Glitch Detection in Hardware Implementations on FPGAs Using Delay Based Sampling Techniques

Abstract

Glitches are the spurious signal transitions, which occur due to unbalanced path delays at the inputs of a gate. Presence of glitches in a digital system increases the number of signal transitions, thereby increasing the dynamic power consumption of the system. Consequently, overall power consumption, a major design criteria of a digital system, is increased. Furthermore, glitches are shown to be a source of side-channel leakage and can be exploited to enhance the success rate of power analysis attacks against cryptographic applications even in presence of side-channel countermeasures. Therefore, elimination of glitches in digital systems implemented on hardware platforms, such as Field Programmable Gate Arrays (FPGAs), is imperative for low power and secure designs. However, a targeted application of glitch elimination techniques requires precise detection of possible glitches. While post place-and route simulation allows the user to detect and display glitches, it cannot take process variations of the FPGA into account.
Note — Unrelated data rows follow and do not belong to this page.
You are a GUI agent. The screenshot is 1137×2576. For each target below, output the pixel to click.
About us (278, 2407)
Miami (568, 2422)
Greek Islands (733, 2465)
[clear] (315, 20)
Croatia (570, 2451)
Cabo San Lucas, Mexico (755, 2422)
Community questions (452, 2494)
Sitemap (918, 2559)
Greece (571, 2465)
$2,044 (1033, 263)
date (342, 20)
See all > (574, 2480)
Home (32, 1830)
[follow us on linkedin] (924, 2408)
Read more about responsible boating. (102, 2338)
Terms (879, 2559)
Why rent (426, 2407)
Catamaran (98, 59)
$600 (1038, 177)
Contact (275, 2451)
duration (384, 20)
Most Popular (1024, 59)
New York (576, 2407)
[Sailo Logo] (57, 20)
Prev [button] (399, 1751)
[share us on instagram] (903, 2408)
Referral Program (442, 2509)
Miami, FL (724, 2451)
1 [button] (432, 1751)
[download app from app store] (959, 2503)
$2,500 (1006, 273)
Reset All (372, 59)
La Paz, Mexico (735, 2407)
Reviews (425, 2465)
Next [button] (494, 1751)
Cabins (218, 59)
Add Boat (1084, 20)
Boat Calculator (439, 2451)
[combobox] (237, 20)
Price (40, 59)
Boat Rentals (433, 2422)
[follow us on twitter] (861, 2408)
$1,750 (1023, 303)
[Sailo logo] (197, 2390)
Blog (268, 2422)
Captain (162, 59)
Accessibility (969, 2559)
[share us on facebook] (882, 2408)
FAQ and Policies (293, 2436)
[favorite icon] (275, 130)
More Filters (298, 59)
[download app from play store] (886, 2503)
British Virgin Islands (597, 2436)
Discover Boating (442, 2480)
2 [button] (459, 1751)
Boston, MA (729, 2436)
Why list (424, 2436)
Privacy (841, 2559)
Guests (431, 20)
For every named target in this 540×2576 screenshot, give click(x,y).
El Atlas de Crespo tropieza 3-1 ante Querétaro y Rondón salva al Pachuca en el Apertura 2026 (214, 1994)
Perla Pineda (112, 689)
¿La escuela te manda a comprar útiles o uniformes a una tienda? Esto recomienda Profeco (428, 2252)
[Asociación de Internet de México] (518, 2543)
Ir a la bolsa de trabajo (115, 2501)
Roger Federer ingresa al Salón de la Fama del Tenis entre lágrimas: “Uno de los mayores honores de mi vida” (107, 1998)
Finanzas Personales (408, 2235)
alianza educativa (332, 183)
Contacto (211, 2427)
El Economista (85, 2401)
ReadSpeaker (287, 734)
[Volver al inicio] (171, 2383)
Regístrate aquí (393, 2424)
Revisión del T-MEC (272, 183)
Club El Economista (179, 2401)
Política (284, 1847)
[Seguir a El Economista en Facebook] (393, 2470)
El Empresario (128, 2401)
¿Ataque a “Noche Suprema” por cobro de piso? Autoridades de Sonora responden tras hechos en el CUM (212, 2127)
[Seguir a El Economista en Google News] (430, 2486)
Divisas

Furthermore, it relies solely on the accuracy of the simulation model. Hence, the implemented circuit might have glitches that were not exposed by simulation. Therefore, only measuring the actual hardware implementation will show all glitches. These measurements are typically made with high quality, fast, and therefore expensive oscilloscopes. In this paper we introduce a methodology to detect glitches in hardware implementations on FPGAs. We designed a circuit, that can be implemented inside the FPGA along with the circuit under test, which not only detects the presence of glitches but also captures the glitch waveform and the relative location of a glitch with respect to the system clock. To enhance the resolution of the captured waveform we over sample the data multiple times with different phase shifts of the sampling clock. Through our proposed method we can reliably detect glitches with a width as small as 2ns on a Spartan 3E FPGA and determine their location relative to the system clock with a resolution of 20ps.